Written instruction
Copy out the data below word for word, starting at the line that contains "Click the document code ГОСТ Р 54659—2011" and ending at the line that contains "(530, 374). coord(44,200)", with both of those lines included. Leave the pictures out of your copy.
╭──
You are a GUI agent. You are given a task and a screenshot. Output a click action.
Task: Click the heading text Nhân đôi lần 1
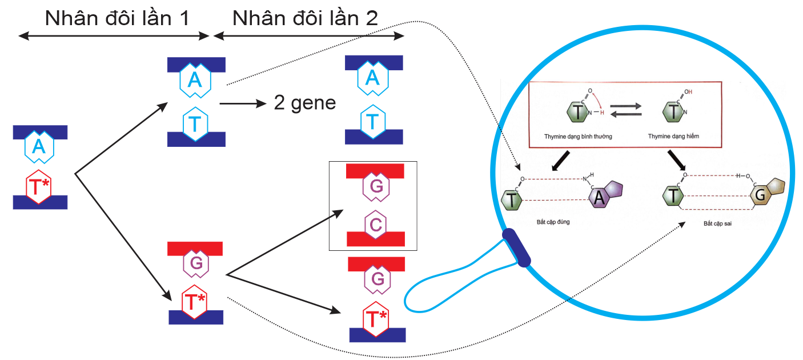(x=117, y=18)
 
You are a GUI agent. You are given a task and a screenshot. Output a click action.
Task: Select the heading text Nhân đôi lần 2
(x=305, y=18)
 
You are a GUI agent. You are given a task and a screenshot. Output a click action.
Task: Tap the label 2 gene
(x=305, y=104)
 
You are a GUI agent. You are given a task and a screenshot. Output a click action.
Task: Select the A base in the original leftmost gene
(x=38, y=147)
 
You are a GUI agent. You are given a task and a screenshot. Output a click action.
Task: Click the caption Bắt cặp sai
(x=717, y=224)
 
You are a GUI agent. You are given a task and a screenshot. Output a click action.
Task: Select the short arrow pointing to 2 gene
(x=243, y=104)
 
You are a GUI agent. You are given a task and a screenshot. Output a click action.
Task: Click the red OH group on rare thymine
(x=687, y=91)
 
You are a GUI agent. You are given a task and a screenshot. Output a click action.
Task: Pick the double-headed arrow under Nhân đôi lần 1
(x=114, y=36)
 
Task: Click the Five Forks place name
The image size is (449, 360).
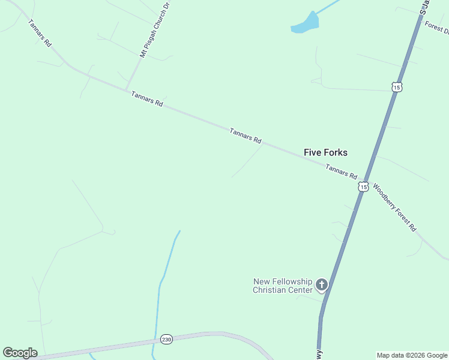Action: click(325, 152)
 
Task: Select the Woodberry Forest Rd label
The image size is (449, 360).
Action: click(394, 207)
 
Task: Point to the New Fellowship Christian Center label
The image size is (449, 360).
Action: click(283, 286)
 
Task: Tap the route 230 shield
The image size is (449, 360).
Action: click(166, 339)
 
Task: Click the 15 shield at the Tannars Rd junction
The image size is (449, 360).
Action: click(363, 187)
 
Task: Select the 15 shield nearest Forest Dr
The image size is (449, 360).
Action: click(396, 87)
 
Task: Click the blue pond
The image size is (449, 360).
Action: click(306, 24)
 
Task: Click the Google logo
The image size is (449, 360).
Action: click(20, 353)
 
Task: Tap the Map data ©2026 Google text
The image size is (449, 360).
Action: click(412, 355)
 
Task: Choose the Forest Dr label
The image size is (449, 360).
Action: click(436, 26)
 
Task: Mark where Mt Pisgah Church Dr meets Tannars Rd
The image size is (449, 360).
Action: click(127, 91)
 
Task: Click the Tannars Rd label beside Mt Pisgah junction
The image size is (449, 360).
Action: click(147, 99)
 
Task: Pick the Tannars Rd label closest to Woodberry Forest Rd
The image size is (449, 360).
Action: click(341, 172)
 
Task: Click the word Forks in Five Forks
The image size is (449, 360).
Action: click(335, 152)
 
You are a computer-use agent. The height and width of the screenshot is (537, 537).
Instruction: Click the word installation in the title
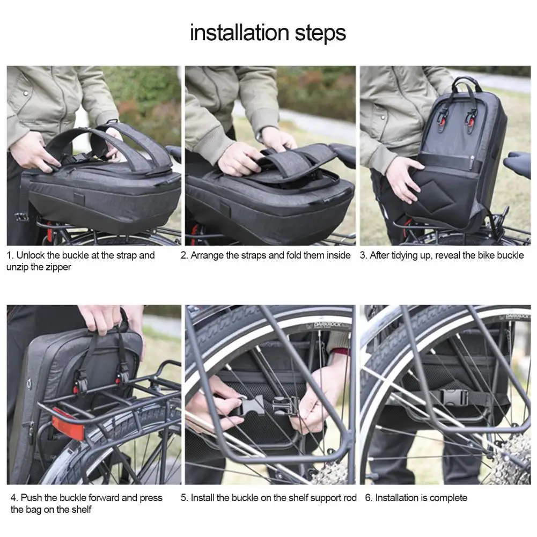point(238,33)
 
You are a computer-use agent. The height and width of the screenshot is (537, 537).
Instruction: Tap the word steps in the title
point(319,33)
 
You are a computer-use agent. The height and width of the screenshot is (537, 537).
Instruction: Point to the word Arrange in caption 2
point(207,255)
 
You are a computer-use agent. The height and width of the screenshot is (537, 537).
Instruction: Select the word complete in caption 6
point(448,498)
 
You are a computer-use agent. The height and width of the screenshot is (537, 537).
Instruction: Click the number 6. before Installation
point(369,498)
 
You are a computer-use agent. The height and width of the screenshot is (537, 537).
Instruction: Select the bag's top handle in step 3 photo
point(465,83)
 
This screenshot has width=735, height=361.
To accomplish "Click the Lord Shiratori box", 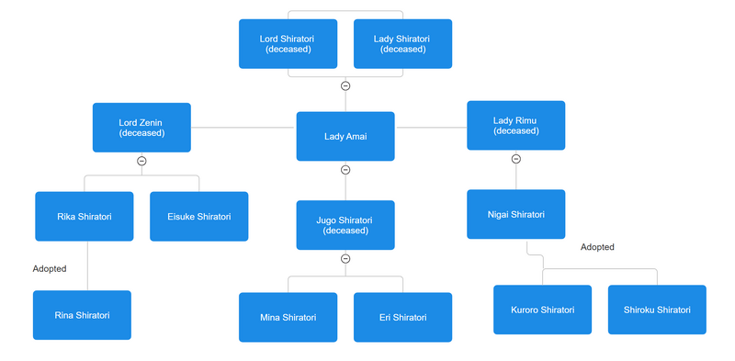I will pos(288,43).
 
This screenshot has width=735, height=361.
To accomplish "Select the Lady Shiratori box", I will pos(402,43).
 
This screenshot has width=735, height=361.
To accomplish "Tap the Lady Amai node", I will pos(345,137).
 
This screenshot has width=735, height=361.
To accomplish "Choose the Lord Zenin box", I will pos(141,127).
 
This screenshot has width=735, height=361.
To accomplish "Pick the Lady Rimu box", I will pos(515,125).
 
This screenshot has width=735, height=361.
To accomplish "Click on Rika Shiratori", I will pos(84,217).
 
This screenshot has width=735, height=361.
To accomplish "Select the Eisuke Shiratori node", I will pos(198,217).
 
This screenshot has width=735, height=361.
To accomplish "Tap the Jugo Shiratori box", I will pos(345,225).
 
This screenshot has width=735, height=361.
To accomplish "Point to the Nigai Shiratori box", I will pos(515,215).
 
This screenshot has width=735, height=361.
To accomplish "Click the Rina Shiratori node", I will pos(82,315).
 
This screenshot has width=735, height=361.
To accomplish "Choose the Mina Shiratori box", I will pos(288,318).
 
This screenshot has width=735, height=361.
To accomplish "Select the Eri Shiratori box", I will pos(402,318).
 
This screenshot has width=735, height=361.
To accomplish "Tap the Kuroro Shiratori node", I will pos(542,310).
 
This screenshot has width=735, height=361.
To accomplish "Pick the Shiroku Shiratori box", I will pos(657,310).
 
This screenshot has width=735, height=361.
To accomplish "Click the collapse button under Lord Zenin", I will pos(141,161).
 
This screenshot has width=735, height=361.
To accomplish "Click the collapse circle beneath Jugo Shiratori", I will pos(345,259).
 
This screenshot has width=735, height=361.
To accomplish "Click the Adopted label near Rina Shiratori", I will pos(49,269).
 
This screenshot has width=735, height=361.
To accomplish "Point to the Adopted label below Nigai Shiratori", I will pos(597,247).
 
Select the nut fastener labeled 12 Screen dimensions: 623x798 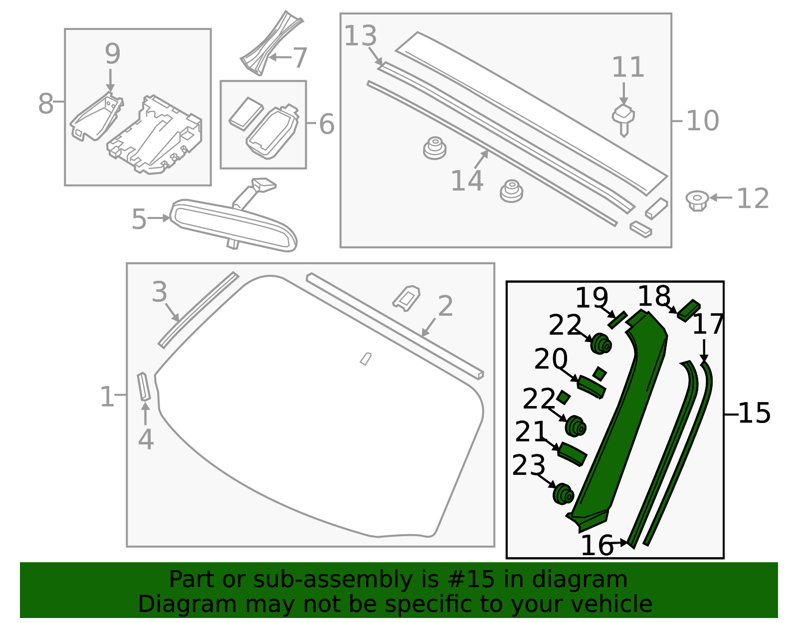click(697, 200)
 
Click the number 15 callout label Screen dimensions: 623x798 click(754, 413)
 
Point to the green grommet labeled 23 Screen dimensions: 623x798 click(564, 493)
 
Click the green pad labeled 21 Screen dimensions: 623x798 click(572, 453)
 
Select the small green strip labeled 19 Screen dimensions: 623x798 click(617, 319)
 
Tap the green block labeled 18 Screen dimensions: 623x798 click(689, 309)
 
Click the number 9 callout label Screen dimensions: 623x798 click(112, 54)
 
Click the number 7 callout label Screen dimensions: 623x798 click(300, 58)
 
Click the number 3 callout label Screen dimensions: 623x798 click(160, 292)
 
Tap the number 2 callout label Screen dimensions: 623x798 click(445, 306)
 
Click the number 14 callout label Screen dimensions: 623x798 click(467, 181)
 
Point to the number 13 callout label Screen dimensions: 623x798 click(360, 36)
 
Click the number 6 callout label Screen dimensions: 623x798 click(327, 124)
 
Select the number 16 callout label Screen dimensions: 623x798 click(597, 545)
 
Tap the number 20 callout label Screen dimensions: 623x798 click(551, 359)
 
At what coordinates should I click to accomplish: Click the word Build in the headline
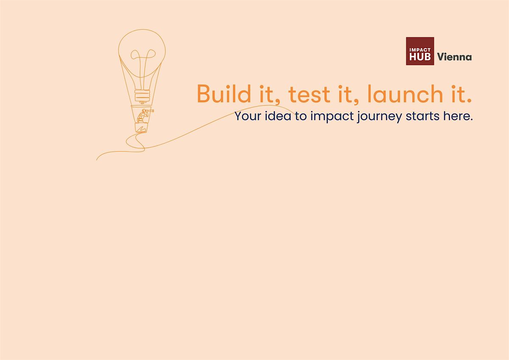tap(224, 93)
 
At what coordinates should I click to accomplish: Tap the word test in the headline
tap(309, 94)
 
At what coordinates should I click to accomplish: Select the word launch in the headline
tap(405, 93)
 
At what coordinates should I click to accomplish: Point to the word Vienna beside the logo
tap(454, 57)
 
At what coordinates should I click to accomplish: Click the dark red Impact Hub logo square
tap(420, 51)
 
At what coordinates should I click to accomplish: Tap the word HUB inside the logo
tap(420, 56)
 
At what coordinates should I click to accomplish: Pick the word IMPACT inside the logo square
tap(420, 50)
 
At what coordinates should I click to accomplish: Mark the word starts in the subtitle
tap(422, 116)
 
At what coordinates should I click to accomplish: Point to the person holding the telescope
tap(143, 116)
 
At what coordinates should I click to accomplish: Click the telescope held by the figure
tap(150, 111)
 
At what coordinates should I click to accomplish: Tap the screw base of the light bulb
tap(143, 96)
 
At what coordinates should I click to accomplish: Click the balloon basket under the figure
tap(141, 128)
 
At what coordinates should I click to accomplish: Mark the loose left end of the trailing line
tap(97, 160)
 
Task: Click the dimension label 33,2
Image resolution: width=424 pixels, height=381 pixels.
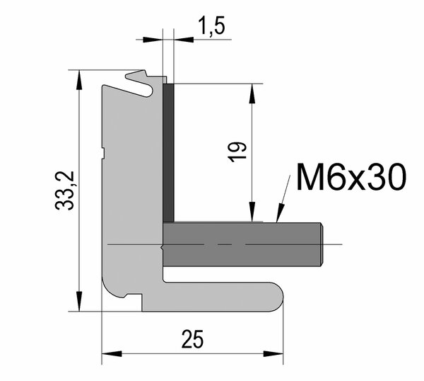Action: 64,190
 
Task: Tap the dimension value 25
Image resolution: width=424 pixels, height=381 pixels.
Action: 192,339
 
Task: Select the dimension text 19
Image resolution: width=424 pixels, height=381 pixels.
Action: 237,152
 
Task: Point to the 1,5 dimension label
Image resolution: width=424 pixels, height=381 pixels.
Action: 211,25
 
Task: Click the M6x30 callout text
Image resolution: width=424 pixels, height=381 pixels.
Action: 351,177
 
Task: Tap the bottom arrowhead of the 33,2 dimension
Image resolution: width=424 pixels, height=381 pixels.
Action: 79,302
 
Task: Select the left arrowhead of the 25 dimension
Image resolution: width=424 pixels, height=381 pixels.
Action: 112,353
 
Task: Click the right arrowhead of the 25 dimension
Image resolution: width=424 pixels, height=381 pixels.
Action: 273,353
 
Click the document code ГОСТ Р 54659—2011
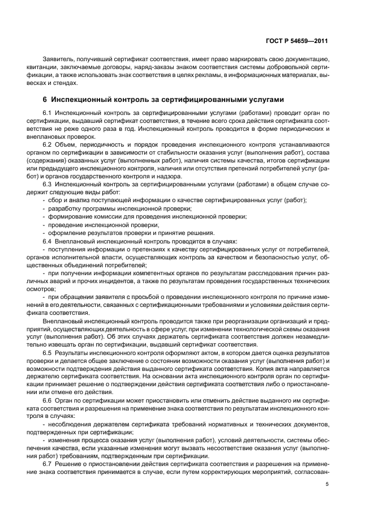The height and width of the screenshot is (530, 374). coord(298,41)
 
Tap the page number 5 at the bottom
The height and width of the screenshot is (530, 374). coord(327,484)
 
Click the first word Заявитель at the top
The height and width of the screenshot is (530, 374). coord(57,59)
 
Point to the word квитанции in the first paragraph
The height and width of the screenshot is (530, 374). coord(46,67)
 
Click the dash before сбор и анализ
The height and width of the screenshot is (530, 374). coord(44,200)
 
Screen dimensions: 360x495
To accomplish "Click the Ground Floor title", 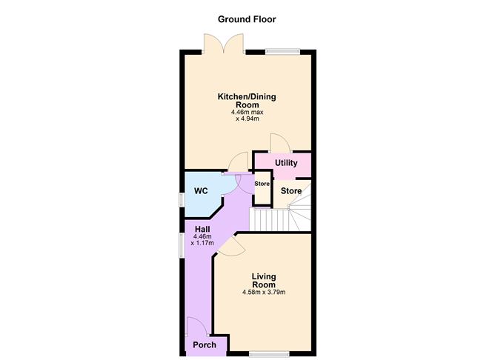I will click(x=247, y=19).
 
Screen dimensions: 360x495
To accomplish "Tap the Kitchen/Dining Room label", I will click(x=248, y=101).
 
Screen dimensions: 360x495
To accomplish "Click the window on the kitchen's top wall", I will click(x=283, y=51).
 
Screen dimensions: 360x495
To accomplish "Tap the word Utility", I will click(x=286, y=163).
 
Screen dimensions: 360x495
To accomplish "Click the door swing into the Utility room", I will click(x=279, y=143).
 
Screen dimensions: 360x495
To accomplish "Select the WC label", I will click(x=201, y=190).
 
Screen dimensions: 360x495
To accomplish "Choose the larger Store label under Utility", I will click(x=291, y=191).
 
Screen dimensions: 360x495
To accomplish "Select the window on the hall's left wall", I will click(x=182, y=245).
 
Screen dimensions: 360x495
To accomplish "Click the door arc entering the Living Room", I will click(x=227, y=247).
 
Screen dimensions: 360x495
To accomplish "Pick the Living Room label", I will click(x=263, y=281).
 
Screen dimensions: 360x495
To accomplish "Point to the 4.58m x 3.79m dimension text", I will click(x=263, y=293).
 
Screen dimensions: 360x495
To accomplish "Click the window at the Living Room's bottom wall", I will click(x=264, y=354).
╰──
Response to the task
Click the document code ГОСТ Р 54659—2011
The height and width of the screenshot is (530, 374). coord(298,41)
 
Tap the page number 5 at the bottom
The height and width of the screenshot is (530, 374). coord(327,484)
 
Click the first word Заявитель at the top
The height and width of the screenshot is (530, 374). coord(57,59)
 
Point to the word квитанции in the first paragraph
The height and width of the screenshot is (530, 374). coord(46,67)
 
Click the dash before сбор и анализ
The height and width of the screenshot is (530, 374). coord(44,200)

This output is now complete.